L’approche actuelle de l’UE : une portée limitée face à l’ampleur du défi

En comparaison, l’approche actuelle de l’UE, telle qu’illustrée par les financements mentionnés, semble encore trop centrée sur les aspects techniques et correctifs de la lutte contre la désinformation. Le montant de 5 millions d’euros, bien que significatif en soi, paraît modeste face à l’ampleur du défi et aux sommes colossales investies dans la propagation de la désinformation par des acteurs étatiques comme la Russie ou la Chine ou non étatiques malveillants. De plus, l’accent mis sur la visibilité des contenus vérifiés, bien qu’important, dépend fortement de la coopération des plateformes, un domaine où l’UE a certes fait des progrès réglementaires (avec le Digital Services Act, par exemple), mais où la mise en œuvre et l’efficacité restent des défis constants. La question se pose : ces mesures, bien intentionnées, sont-elles à la hauteur de la menace systémique que représente la désinformation pour la cohésion et la légitimité de l’UE ?

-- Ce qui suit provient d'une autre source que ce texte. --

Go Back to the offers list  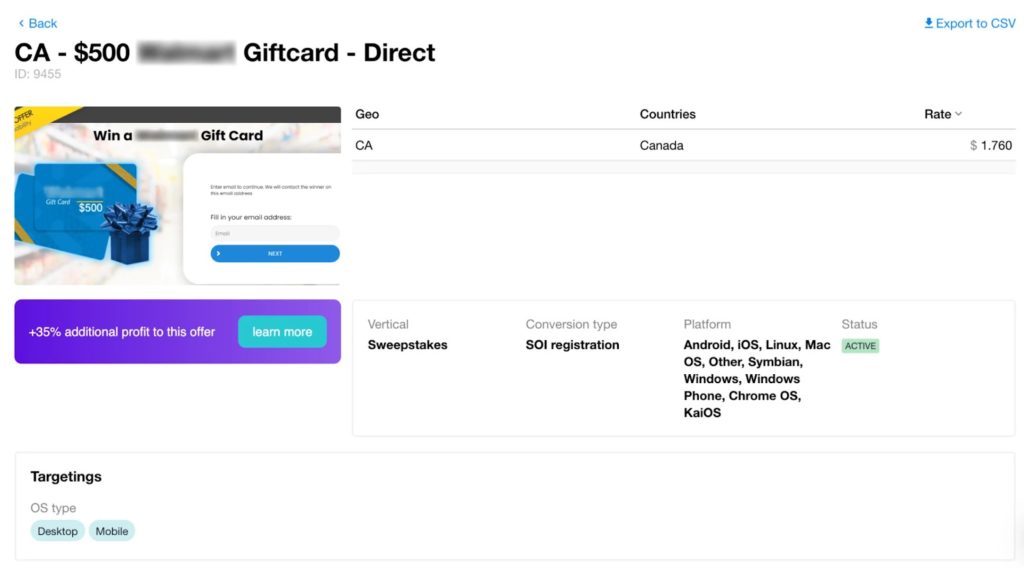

Repenser la communication pour l’agenda institutionnel futur

Pour l’agenda institutionnel futur de l’UE, il est impératif de repenser la communication stratégique dans une perspective plus large et plus proactive. Pour les spécialistes et experts, cela signifie reconnaître que la lutte contre la désinformation est indissociable d’une stratégie de communication globale qui renforce le lien entre les institutions européennes et les citoyens. Cela implique d’investir massivement dans l’éducation aux médias, non pas comme un projet ponctuel, mais comme une composante structurelle des systèmes éducatifs nationaux, avec le soutien et la coordination de l’UE. Cela nécessite également de développer une capacité de communication proactive capable de raconter l’histoire de l’Europe, d’expliquer ses politiques et ses valeurs de manière claire, accessible et engageante pour le grand public. Comment l’UE peut-elle devenir une source d’information et de récits de confiance, capable de rivaliser dans un environnement informationnel saturé et souvent hostile ?

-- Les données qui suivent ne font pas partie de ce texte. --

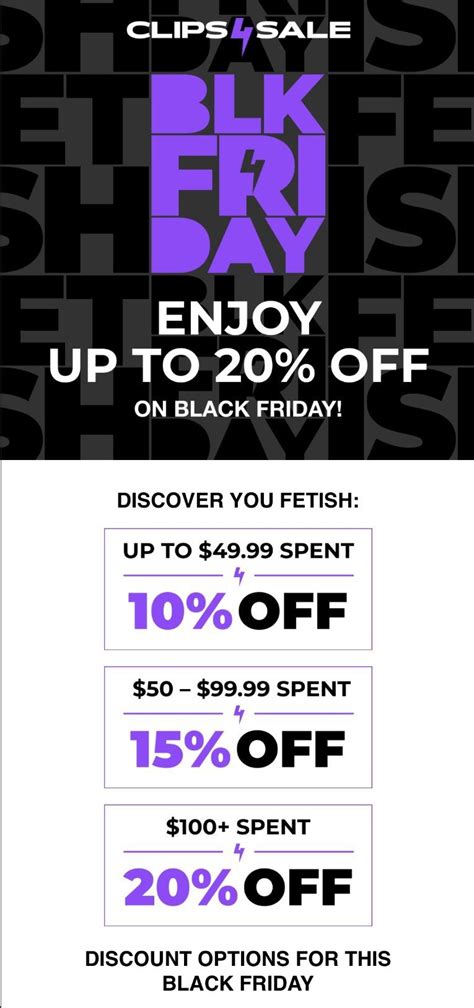474x1008 pixels.
Task: Click the 'DISCOVER YOU FETISH:' heading
Action: pyautogui.click(x=238, y=501)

La perception du public : au-delà des faits, la confiance dans les récits

La perception du grand public est façonnée non seulement par les faits, mais aussi par les émotions, les récits et la confiance. Une communication stratégique efficace doit donc parler à ces différents niveaux. Elle doit être transparente sur les défis, mais aussi inspirante sur les réussites et le potentiel de l’UE. Elle doit utiliser une diversité de canaux et de formats, adaptés aux différentes audiences, y compris ceux qui sont les plus susceptibles d’être exposés à la désinformation. Le véritable défi réside dans la capacité de l’UE à construire une relation de confiance durable avec ses citoyens, en étant perçue non pas comme une entité distante et bureaucratique, mais comme un acteur pertinent et bénéfique dans leur vie quotidienne.

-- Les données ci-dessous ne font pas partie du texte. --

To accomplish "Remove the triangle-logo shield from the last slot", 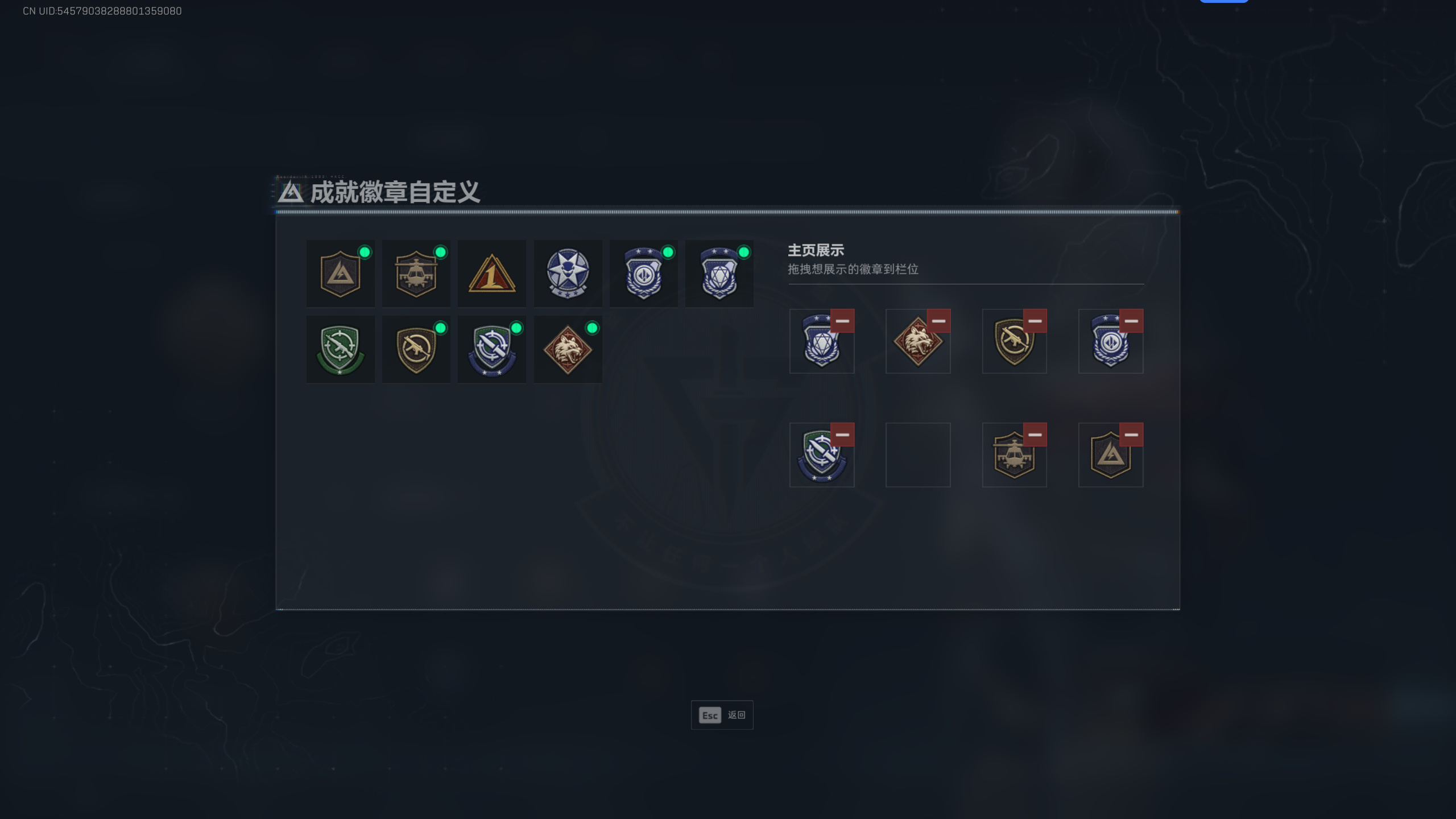I will tap(1131, 435).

Vers une véritable stratégie de résilience informationnelle proactive ?

Les récentes initiatives de financement de l’UE sont un pas dans la bonne direction, reconnaissant la menace que représente la désinformation. Cependant, pour construire une résilience durable et renforcer la confiance dans le projet européen, l’UE doit adopter une stratégie de communication plus ambitieuse, proactive et intégrée. Cela implique un investissement accru, une collaboration renforcée avec tous les acteurs concernés (éducation, société civile, plateformes) et, surtout, une volonté politique forte de faire de la communication stratégique une priorité transversale, comprise et soutenue par les experts comme par le grand public. C’est à ce prix que l’Europe pourra non seulement contrer la désinformation, mais aussi affirmer son récit dans un monde de plus en plus complexe et contesté, en construisant une véritable souveraineté informationnelle basée sur la confiance et l’engagement citoyen.